Your output should be the whole listing, identical to the original.

■ ■ ■ ■ ■ ■ ■

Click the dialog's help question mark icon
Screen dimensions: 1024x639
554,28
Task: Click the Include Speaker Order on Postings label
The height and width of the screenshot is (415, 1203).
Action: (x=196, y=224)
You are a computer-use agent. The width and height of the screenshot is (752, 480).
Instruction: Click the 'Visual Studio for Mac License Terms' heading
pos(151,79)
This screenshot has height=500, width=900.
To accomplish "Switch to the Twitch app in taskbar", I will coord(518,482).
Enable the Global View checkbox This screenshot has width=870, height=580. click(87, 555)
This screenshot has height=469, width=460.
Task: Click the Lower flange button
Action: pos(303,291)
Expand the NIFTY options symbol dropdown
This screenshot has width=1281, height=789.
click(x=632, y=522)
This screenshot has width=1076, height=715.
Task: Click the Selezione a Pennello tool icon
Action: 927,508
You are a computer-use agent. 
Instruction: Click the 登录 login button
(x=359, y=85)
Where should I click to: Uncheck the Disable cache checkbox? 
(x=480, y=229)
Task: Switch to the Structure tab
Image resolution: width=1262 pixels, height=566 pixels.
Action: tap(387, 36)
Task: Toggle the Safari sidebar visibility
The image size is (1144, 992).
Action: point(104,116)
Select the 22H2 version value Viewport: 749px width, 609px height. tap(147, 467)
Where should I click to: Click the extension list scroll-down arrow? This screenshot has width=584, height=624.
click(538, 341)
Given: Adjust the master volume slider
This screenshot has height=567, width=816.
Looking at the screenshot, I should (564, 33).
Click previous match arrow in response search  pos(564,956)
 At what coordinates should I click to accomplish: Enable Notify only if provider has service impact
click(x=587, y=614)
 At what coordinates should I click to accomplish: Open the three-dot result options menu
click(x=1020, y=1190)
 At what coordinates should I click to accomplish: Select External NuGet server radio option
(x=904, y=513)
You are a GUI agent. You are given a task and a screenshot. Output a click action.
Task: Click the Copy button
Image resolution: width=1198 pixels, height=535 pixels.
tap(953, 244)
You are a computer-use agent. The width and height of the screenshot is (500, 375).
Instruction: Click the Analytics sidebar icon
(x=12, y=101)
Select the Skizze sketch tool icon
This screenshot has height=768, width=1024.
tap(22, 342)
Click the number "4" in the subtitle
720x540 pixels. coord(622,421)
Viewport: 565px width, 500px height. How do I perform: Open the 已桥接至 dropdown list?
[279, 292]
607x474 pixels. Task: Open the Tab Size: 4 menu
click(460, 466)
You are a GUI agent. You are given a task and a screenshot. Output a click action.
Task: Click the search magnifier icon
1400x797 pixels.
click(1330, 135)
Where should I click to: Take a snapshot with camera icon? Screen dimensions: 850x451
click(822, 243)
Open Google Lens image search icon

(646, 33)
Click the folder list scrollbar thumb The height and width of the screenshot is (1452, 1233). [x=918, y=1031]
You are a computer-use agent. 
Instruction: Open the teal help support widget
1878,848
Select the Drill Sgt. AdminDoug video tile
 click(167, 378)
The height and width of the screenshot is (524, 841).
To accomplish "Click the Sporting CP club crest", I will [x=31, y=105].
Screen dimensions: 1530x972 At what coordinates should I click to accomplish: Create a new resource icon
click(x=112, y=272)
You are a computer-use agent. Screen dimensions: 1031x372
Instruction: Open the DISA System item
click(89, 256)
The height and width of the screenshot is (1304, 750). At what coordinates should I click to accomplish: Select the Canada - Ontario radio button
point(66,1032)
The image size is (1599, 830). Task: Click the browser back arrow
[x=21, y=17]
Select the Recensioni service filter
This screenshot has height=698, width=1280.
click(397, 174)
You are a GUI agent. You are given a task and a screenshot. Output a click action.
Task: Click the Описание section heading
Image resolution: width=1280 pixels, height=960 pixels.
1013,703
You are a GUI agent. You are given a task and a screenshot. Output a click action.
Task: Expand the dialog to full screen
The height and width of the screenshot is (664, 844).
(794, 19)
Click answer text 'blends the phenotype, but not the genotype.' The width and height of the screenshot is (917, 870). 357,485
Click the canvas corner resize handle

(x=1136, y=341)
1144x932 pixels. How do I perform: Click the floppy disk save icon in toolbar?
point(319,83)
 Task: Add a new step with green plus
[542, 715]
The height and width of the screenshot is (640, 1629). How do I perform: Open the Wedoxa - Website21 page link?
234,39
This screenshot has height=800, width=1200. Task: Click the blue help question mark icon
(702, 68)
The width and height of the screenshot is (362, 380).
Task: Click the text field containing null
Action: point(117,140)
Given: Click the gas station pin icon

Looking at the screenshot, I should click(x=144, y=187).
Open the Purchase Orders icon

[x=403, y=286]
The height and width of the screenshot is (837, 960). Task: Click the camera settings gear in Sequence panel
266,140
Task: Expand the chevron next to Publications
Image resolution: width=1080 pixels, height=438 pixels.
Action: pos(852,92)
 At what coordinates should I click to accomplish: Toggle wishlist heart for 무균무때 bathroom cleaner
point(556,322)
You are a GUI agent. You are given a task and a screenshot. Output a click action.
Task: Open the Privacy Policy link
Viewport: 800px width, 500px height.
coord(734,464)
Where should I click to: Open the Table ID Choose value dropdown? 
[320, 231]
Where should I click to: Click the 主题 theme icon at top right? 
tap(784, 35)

■ ■ ■ ■ ■ ■ ■

FINAL ANSWER:
Click the dialog's help question mark icon
Screen dimensions: 1024x639
554,28
Task: Click the Include Speaker Order on Postings label
The height and width of the screenshot is (415, 1203).
Action: (x=196, y=224)
You are a computer-use agent. The width and height of the screenshot is (752, 480).
Instruction: Click the 'Visual Studio for Mac License Terms' heading
pos(151,79)
This screenshot has height=500, width=900.
To accomplish "Switch to the Twitch app in taskbar", I will coord(518,482).
Enable the Global View checkbox This screenshot has width=870, height=580. click(87, 555)
This screenshot has height=469, width=460.
Task: Click the Lower flange button
Action: pos(303,291)
Expand the NIFTY options symbol dropdown
This screenshot has width=1281, height=789.
click(x=632, y=522)
This screenshot has width=1076, height=715.
Task: Click the Selezione a Pennello tool icon
Action: 927,508
You are a computer-use agent. 
Instruction: Click the 登录 login button
(x=359, y=85)
Where should I click to: Uncheck the Disable cache checkbox? 
(x=480, y=229)
Task: Switch to the Structure tab
Image resolution: width=1262 pixels, height=566 pixels.
Action: tap(387, 36)
Task: Toggle the Safari sidebar visibility
The image size is (1144, 992).
Action: point(104,116)
Select the 22H2 version value Viewport: 749px width, 609px height. tap(147, 467)
Where should I click to: Click the extension list scroll-down arrow? This screenshot has width=584, height=624.
click(538, 341)
Given: Adjust the master volume slider
This screenshot has height=567, width=816.
Looking at the screenshot, I should (564, 33).
Click previous match arrow in response search  pos(564,956)
 At what coordinates should I click to accomplish: Enable Notify only if provider has service impact
click(x=587, y=614)
 At what coordinates should I click to accomplish: Open the three-dot result options menu
click(x=1020, y=1190)
 At what coordinates should I click to accomplish: Select External NuGet server radio option
(x=904, y=513)
You are a GUI agent. You are given a task and a screenshot. Output a click action.
Task: Click the Copy button
Image resolution: width=1198 pixels, height=535 pixels.
tap(953, 244)
You are a computer-use agent. The width and height of the screenshot is (500, 375).
Instruction: Click the Analytics sidebar icon
(x=12, y=101)
Select the Skizze sketch tool icon
This screenshot has height=768, width=1024.
tap(22, 342)
Click the number "4" in the subtitle
720x540 pixels. coord(622,421)
Viewport: 565px width, 500px height. How do I perform: Open the 已桥接至 dropdown list?
[279, 292]
607x474 pixels. Task: Open the Tab Size: 4 menu
click(460, 466)
You are a GUI agent. You are given a task and a screenshot. Output a click action.
Task: Click the search magnifier icon
1400x797 pixels.
click(1330, 135)
Where should I click to: Take a snapshot with camera icon? Screen dimensions: 850x451
click(822, 243)
Open Google Lens image search icon

(646, 33)
Click the folder list scrollbar thumb The height and width of the screenshot is (1452, 1233). [x=918, y=1031]
You are a computer-use agent. 
Instruction: Open the teal help support widget
1878,848
Select the Drill Sgt. AdminDoug video tile
 click(167, 378)
The height and width of the screenshot is (524, 841).
To accomplish "Click the Sporting CP club crest", I will [x=31, y=105].
Screen dimensions: 1530x972 At what coordinates should I click to accomplish: Create a new resource icon
click(x=112, y=272)
You are a computer-use agent. Screen dimensions: 1031x372
Instruction: Open the DISA System item
click(89, 256)
The height and width of the screenshot is (1304, 750). At what coordinates should I click to accomplish: Select the Canada - Ontario radio button
point(66,1032)
The image size is (1599, 830). Task: Click the browser back arrow
[x=21, y=17]
Select the Recensioni service filter
This screenshot has height=698, width=1280.
click(397, 174)
You are a GUI agent. You are given a task and a screenshot. Output a click action.
Task: Click the Описание section heading
Image resolution: width=1280 pixels, height=960 pixels.
1013,703
You are a GUI agent. You are given a task and a screenshot. Output a click action.
Task: Expand the dialog to full screen
The height and width of the screenshot is (664, 844).
(794, 19)
Click answer text 'blends the phenotype, but not the genotype.' The width and height of the screenshot is (917, 870). 357,485
Click the canvas corner resize handle

(x=1136, y=341)
1144x932 pixels. How do I perform: Click the floppy disk save icon in toolbar?
point(319,83)
 Task: Add a new step with green plus
[542, 715]
The height and width of the screenshot is (640, 1629). How do I perform: Open the Wedoxa - Website21 page link?
234,39
This screenshot has height=800, width=1200. Task: Click the blue help question mark icon
(702, 68)
The width and height of the screenshot is (362, 380).
Task: Click the text field containing null
Action: point(117,140)
Given: Click the gas station pin icon

Looking at the screenshot, I should click(x=144, y=187).
Open the Purchase Orders icon

[x=403, y=286]
The height and width of the screenshot is (837, 960). Task: Click the camera settings gear in Sequence panel
266,140
Task: Expand the chevron next to Publications
Image resolution: width=1080 pixels, height=438 pixels.
Action: pos(852,92)
 At what coordinates should I click to accomplish: Toggle wishlist heart for 무균무때 bathroom cleaner
point(556,322)
You are a GUI agent. You are given a task and a screenshot. Output a click action.
Task: Open the Privacy Policy link
Viewport: 800px width, 500px height.
coord(734,464)
Where should I click to: Open the Table ID Choose value dropdown? 
[320, 231]
Where should I click to: Click the 主题 theme icon at top right? 
tap(784, 35)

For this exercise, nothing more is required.